For the 10-year anniversary GQ's Raymond Ang wrote a lengthy review in January 2024 featuring insights from creators and cast and about the show "getting the reappraisal it deserves".

===Ratings===
Looking premiered to modest viewership. According to Variety, the pilot episode drew 338,000 viewers, with total viewership rising to 606,000 when encore broadcasts were included. Despite the initial low numbers, the series experienced growth over the season. The sixth episode achieved a then-series high with 519,000 viewers, marking a 50% increase compared to the premiere. As of February 23, 2014, the series averaged approximately two million viewers weekly across all platforms.

===Accolades===

| Year | Award | Category | Nominee(s) | Result | Ref. |
| 2014 | Attitude Awards | TV Show of the Year | Looking | Won |  |
| Critics' Choice Television Awards | Best Guest Performer in a Comedy Series | Lauren Weedman | Nominated |  |
| EWwy Awards | Best Actor in a Comedy Series | Jonathan Groff | Nominated |  |
| Imagen Awards | Best Actor | Raúl Castillo | Nominated |  |
| Best Supporting Actor | Frankie J. Alvarez | Nominated |
| Gold Derby TV Awards | Best Comedy Actor | Jonathan Groff | Nominated |  |
| NALIP Awards | Breakthrough Performance | Raúl Castillo | Won |  |
| NewNowNext Awards | Best New Television Actor | Jonathan Groff | Won |  |
| Best New Television Series | Looking | Won |
| OUT100 | TV Show of the Year | Looking | Won |  |
| 2015 | Artios Awards | Outstanding Achievement in Casting for a Television Pilot Comedy | Carmen Cuba; Nina Henninger; Bernard Telsey; Wittney Horton; Abbie Brady-Dalton; | Nominated |  |
| Dorian Awards | LGBTQ TV Show of the Year | Looking | Nominated |  |
| TV Director of the Year | Andrew Haigh | Nominated |
| Unsung TV Show of the Year | Looking | Nominated |
| EWwy Awards | Best Supporting Actress in a Comedy Series | Lauren Weedman | Nominated |  |
| GLAAD Media Awards | Outstanding Comedy Series | Looking | Nominated |  |
| Gold Derby TV Awards | Best Comedy Actor | Jonathan Groff | Nominated |  |
| Imagen Awards | Best Primetime Television Program – Drama | Looking | Nominated |  |
| Best Supporting Actor | Raúl Castillo | Nominated |
| NAMIC Vision Awards | Best Performance – Comedy | Frankie J. Alvarez | Nominated |  |
| Raúl Castillo | Won |
| Screen Nation Film and Television Awards | Male Performance in TV | O-T Fagbenle | Nominated |  |
| 2016 | Dorian Awards | LGBTQ TV Show of the Year | Looking | Nominated |  |
| Unsung TV Show of the Year | Looking | Won |
| Wilde Artist of the Year | Andrew Haigh | Nominated |
| GLAAD Media Awards | Outstanding Comedy Series | Looking | Nominated |  |
| 2017 | GLAAD Media Awards | Outstanding Limited or Anthology Series | Looking: The Movie | Nominated |

==Broadcast==
Looking premiered internationally in coordination with its U.S. debut on HBO. In Canada, the series aired simultaneously on HBO Canada.

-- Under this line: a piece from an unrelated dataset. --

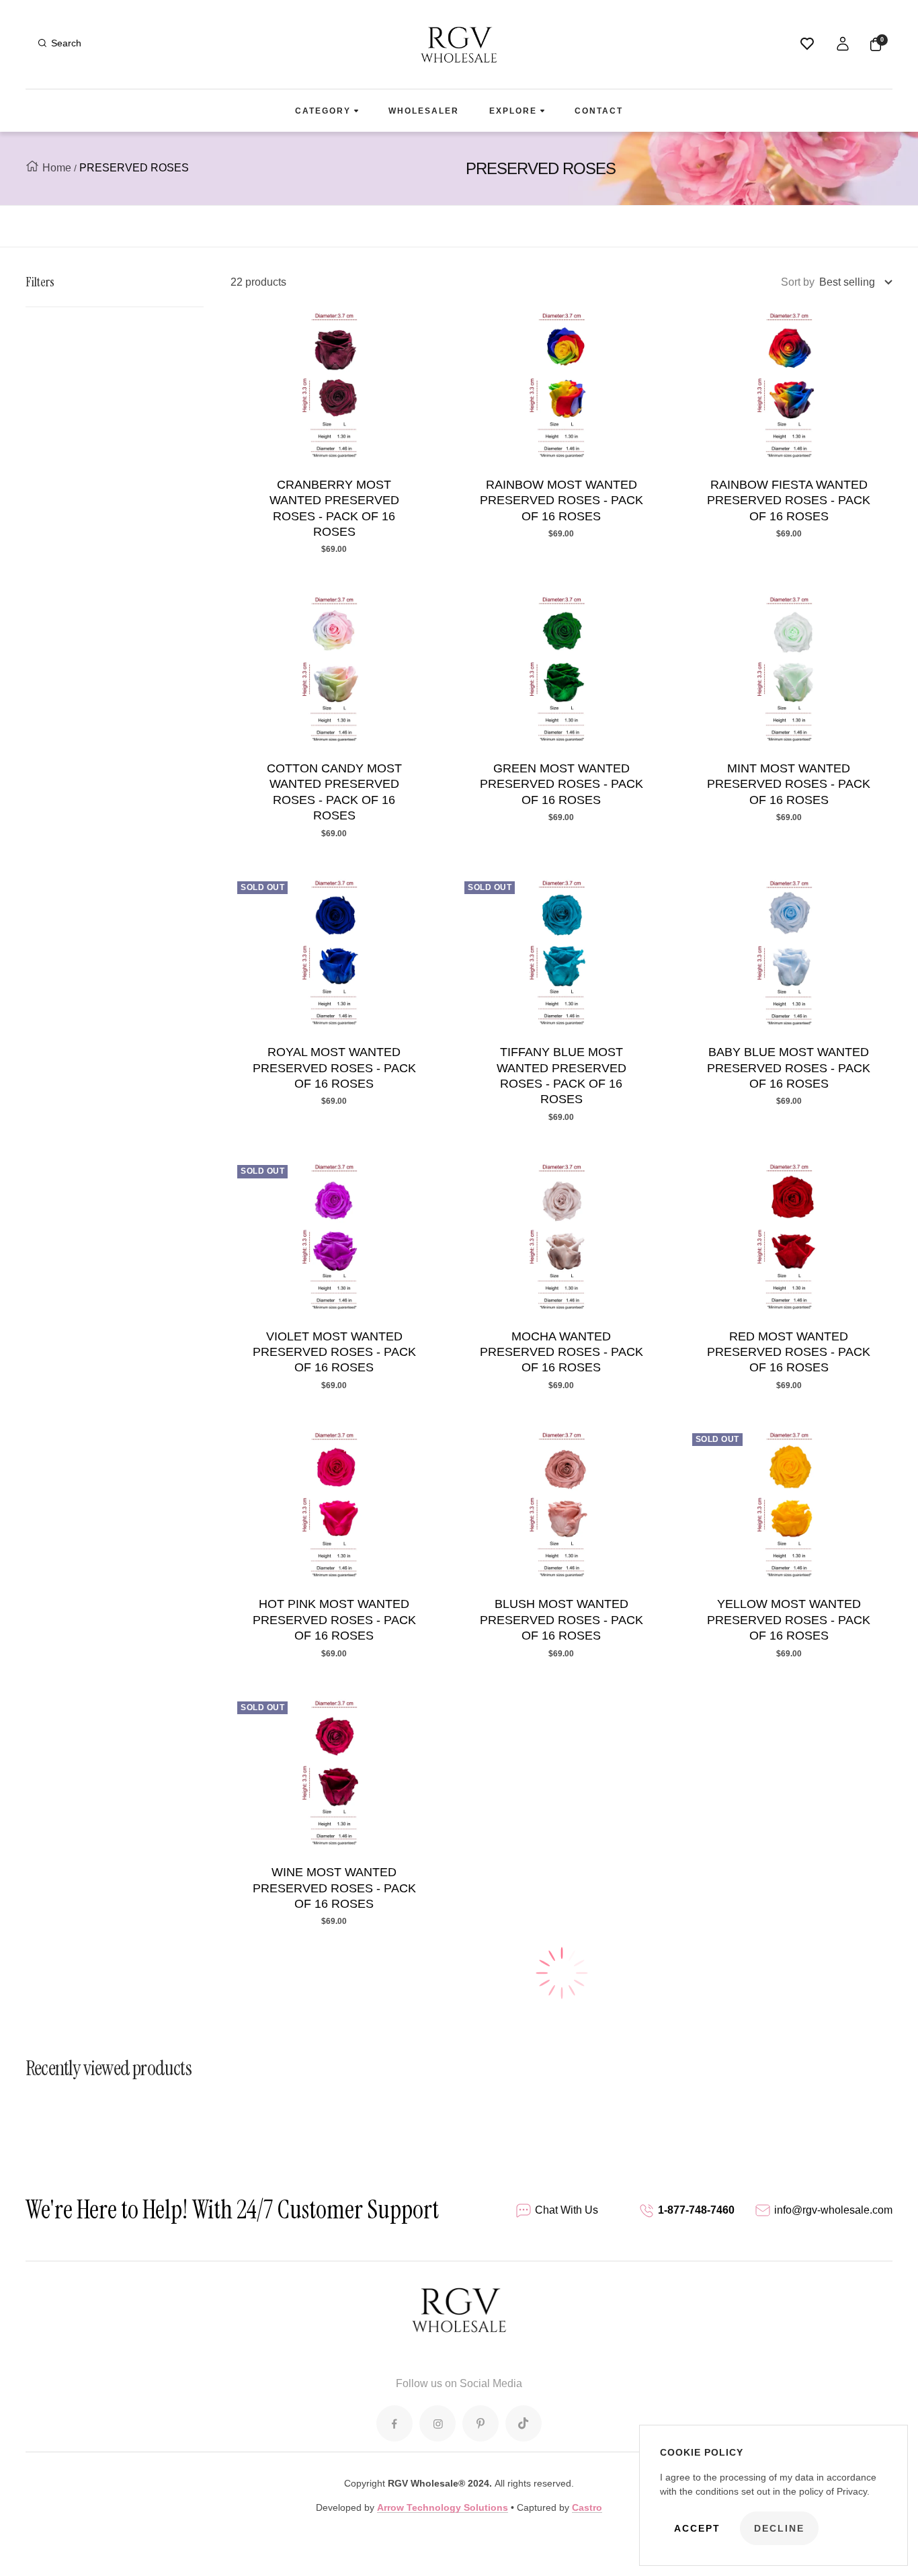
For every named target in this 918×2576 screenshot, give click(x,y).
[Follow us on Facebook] (394, 2423)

In Australia, the series premiered on Showcase on January 20, 2014. In New Zealand, it debuted on SoHo on January 23, 2014. The United Kingdom and Ireland saw the series premiere on Sky Atlantic on January 27, 2014, where it opened to 67,000 viewers. The third episode recorded the highest ratings of the season in the region, drawing 129,000 viewers. The second season premiered on Sky Atlantic on February 5, 2015. In South Africa, Looking premiered on M-Net on May 6, 2014.